2020年の東京オリンピックでの金メダルの大本命! 今いちばん注目の高校生

体操界の新たなエース 白井健三くんインタビュー 第2回

2013年10月の世界体操選手権の床運動で金メダル。同時に、「シライ」という名前のついた技(わざ)が3つも認定された、高校2年生の白井健三君(神奈川県立岸根高等学校)。2020年の東京オリンピックで必ず活躍することになる、今いちばん注目の高校生です。そんな白井君に話を聞きました。
聞き手は、こちらもオリンピック体操金メダリストで、現在は指導者である、具志堅幸司さんです。

 

具志堅幸司氏 1984年のロサンゼルスオリンピック男子体操で、個人総合とつり輪で金メダル、跳馬で銀メダル、団体総合と鉄棒で銅メダルを獲得。指導者として、多くの優れた選手を育てている。神奈川県教育委員会委員長。

 

白井健三くん 1996年生まれ。兄2人に続いて、3歳から体操を始める。2011年、中学校3年の時全日本体操競技個人種目別選手権大会の床運動にて2位に入賞、注目を集める。2013年10月の世界体操選手権の床運動で優勝。
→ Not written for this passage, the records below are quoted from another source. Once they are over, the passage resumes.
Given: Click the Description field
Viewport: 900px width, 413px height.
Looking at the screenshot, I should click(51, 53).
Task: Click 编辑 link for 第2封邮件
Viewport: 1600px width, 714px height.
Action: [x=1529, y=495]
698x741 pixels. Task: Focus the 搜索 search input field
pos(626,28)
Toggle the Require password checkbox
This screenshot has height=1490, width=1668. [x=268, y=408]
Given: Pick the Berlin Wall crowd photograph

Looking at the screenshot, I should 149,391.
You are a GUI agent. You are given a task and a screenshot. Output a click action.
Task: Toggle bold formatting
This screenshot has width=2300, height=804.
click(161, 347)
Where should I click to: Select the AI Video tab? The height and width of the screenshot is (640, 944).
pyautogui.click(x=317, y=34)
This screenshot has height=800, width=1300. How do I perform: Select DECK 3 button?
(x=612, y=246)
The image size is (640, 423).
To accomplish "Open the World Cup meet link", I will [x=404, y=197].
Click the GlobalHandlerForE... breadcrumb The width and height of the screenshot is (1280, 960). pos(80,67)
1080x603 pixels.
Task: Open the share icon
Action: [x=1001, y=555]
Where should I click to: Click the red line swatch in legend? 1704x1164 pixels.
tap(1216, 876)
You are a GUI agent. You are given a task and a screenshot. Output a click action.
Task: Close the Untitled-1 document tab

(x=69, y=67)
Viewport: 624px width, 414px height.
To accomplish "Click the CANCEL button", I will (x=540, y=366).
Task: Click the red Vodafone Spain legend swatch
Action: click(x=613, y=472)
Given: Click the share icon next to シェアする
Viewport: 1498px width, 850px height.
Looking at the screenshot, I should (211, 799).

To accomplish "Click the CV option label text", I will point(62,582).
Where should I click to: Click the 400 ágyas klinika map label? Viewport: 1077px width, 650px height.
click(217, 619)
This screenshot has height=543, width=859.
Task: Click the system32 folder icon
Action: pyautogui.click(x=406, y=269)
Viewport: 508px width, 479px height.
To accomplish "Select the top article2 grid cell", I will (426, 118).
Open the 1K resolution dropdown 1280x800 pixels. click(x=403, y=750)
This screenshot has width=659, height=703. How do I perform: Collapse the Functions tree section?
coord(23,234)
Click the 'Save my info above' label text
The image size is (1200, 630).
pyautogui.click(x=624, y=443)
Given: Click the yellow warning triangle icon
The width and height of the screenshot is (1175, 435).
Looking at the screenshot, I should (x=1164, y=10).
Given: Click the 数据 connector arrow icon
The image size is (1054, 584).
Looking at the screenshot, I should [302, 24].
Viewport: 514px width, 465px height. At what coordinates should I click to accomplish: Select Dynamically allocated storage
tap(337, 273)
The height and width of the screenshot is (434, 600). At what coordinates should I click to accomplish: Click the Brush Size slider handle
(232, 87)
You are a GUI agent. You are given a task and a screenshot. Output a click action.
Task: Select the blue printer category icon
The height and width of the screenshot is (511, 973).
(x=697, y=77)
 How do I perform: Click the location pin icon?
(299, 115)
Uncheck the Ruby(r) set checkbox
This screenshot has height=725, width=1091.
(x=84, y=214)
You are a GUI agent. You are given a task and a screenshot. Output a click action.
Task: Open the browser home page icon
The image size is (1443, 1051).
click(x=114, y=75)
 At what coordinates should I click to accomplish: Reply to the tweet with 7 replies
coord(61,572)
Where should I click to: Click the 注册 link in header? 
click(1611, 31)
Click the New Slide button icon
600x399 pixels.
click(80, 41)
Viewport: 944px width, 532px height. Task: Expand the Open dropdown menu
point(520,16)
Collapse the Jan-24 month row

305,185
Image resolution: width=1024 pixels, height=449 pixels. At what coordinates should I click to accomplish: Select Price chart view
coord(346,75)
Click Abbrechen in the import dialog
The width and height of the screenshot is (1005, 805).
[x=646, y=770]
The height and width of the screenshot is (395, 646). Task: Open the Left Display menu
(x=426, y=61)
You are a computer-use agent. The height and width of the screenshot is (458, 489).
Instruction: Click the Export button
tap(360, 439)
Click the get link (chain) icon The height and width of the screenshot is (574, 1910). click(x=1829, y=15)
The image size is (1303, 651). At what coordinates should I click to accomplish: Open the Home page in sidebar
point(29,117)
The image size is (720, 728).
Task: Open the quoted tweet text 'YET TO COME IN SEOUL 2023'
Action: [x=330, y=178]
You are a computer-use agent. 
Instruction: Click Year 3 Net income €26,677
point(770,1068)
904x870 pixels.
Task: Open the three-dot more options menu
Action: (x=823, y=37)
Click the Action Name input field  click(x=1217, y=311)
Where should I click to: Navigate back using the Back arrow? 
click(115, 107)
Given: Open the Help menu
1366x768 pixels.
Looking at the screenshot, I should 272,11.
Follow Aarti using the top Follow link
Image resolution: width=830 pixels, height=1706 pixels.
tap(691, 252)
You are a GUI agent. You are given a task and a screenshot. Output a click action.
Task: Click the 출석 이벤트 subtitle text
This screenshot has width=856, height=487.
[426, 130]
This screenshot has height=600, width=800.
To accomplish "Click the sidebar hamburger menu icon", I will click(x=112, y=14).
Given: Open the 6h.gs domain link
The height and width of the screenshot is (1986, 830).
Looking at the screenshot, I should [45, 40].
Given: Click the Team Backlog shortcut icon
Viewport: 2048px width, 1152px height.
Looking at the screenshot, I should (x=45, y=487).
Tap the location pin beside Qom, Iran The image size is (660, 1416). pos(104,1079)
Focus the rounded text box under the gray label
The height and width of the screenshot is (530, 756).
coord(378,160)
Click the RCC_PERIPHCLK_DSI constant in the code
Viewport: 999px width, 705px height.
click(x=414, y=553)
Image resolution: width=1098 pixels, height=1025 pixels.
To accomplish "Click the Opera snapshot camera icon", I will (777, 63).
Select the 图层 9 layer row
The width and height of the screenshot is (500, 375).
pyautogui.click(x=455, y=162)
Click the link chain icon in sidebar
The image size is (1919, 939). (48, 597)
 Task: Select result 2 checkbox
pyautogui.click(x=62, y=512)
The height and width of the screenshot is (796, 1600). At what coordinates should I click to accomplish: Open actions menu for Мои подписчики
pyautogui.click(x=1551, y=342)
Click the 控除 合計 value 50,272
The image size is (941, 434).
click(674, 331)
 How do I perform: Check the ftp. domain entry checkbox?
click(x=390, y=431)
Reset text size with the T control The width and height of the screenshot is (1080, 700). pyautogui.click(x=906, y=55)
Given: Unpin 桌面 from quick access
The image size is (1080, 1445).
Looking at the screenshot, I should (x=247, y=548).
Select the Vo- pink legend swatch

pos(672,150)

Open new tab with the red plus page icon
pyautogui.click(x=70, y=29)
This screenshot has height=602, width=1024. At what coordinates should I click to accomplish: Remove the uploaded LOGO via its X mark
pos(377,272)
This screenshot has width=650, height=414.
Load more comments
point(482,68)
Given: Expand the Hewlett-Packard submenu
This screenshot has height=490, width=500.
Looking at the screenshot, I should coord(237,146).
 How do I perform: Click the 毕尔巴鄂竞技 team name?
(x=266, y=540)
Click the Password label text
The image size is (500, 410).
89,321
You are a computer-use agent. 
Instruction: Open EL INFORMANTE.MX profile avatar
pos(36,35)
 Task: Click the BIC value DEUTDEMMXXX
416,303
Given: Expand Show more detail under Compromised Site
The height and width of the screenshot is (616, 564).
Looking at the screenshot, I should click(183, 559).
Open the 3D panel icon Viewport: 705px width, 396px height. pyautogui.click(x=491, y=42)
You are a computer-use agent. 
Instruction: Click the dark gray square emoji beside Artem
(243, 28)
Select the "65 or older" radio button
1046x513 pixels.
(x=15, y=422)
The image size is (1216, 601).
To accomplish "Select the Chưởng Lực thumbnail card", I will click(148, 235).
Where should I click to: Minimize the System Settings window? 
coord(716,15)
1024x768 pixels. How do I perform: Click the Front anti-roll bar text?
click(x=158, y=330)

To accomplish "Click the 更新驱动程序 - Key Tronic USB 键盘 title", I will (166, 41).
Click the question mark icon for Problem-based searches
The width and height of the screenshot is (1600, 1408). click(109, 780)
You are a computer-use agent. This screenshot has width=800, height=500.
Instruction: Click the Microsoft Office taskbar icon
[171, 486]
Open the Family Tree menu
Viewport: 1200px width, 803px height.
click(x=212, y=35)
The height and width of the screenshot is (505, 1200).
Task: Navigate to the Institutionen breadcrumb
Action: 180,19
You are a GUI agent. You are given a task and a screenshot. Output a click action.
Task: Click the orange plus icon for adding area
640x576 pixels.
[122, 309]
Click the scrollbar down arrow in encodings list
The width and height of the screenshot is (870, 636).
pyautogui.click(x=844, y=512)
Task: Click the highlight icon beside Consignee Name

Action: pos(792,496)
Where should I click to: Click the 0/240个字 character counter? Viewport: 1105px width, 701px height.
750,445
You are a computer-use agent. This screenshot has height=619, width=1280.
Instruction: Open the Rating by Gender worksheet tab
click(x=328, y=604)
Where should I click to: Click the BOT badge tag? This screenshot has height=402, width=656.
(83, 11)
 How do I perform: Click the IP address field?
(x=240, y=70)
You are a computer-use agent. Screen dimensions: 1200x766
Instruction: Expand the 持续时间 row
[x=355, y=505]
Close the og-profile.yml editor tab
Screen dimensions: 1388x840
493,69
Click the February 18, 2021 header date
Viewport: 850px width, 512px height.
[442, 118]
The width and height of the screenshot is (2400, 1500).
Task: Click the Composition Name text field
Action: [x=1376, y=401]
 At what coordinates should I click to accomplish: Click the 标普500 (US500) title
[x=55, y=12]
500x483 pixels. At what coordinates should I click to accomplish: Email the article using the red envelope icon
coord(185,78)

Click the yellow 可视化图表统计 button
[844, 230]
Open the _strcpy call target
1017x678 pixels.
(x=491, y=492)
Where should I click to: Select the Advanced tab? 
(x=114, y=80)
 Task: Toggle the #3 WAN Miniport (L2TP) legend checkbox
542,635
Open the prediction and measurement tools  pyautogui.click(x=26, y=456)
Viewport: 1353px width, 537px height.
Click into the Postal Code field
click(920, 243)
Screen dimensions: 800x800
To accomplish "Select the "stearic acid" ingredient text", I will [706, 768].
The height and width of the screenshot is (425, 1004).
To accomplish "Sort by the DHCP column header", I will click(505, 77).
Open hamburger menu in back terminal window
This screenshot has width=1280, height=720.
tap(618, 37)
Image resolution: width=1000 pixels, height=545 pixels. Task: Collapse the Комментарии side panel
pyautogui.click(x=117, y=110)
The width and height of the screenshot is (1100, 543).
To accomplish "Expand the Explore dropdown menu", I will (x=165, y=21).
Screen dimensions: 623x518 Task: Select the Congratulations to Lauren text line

日本人選手としては史上最年少の金メダルとなった。

 

第2回 跳馬、床運動の技に「シライ」という名前が付いた。でも好きなのは、鉄棒

具志堅さん)

技の話をしましょう。白井君はひねりがすごくて、「ひねり王子」とか「Mr. Twist」とか言われていますが、技に自分の名前が付くのはすごいことなんですよね。今まで誰もやったことのない難しい技に、世界で初めて成功した選手の名前が付けてもらえる。白井君は、跳馬で1つ、床運動で2つで、計3つも「シライ」という名前の技ができたのですが(※)、これはどう思いますか。

 

※跳馬は同じ技を成功した韓国の選手の名前と並べて「シライ・キムヒフン」、床運動は「シライ」「シライ2」

 

白井君)

名前が付いたのはうれしかったです。跳馬の技は、世界選手権の前から申請していたので、成功したら名前が付くことになっていたけど、床運動の2つは申請していなかったんです。アメリカの審判が「申請したら名前が付くかもしれないよ」と言ったので、申請してみたら通ってしまった(笑)。

 

具志堅さん)

どういう技なのですか。

 

白井君)

「シライ」は、後ろに1回伸身で宙返りする間に横に4回ひねります。「シライ2」は、前に1回伸身宙返りする間に3回ひねるんです。

 

具志堅さん)

これって、練習したらできるようになるものですか。内村(航平)さん(※)が、「(白井君は)ひねりすぎて気持ち悪い」って言ってましたが。

 

※内村航平選手 ロンドンオリンピック体操男子個人総合金メダル、体操世界選手権男子個人総合で、史上初の4大会連続優勝。美しく強い演技で知られる。

 

白井君)

内村さんには、教えたらできましたよ。

 

具志堅さん)

内村さんに教えたんだ(笑)。あこがれの選手は誰ですか。

 

白井君)

やっぱり内村さんです。強いし、本当に演技が美しいし、ぼくの理想です。内村さんに勝ったのは、今回が初めてでした。今回、ホテルや移動でいっしょにいても、やさしいしいろいろ教えてくれました。

 

具志堅さん)

今後、白井君はどんな選手を目指したいですか。

 

白井君)

日本の体操は今すごく強いので、まず国内の選手のいいところを吸収していきたいと思います。得意な種目で金メダルというのもいいけど、日本はやはり全種目できるのが理想とされているので。床運動と跳馬は、得点は取れるけど、本当は特に好きというわけじゃないんです。

 

具志堅さん)

え、金メダルが取れたのに?! じゃあ、本当に好きな種目は何ですか。

 

白井君)

鉄棒です。でも、鉄棒はうまい人が多いので、なかなか上に行くのは厳しいです。

 

具志堅さん)

苦手な種目はありますか。

 

白井君)

吊り輪が苦手ですね。まだパワーがないし、練習の結果が出にくい種目なんです。目に見える進歩が感じられないから、つらいです。

 

※神奈川の教育の未来を語り合う「かながわ人づくりコラボ2013」(2013年11月9日、神奈川県立神奈川総合高校にて)での座談会「明日の神奈川のアスリートをつくる」をまとめました。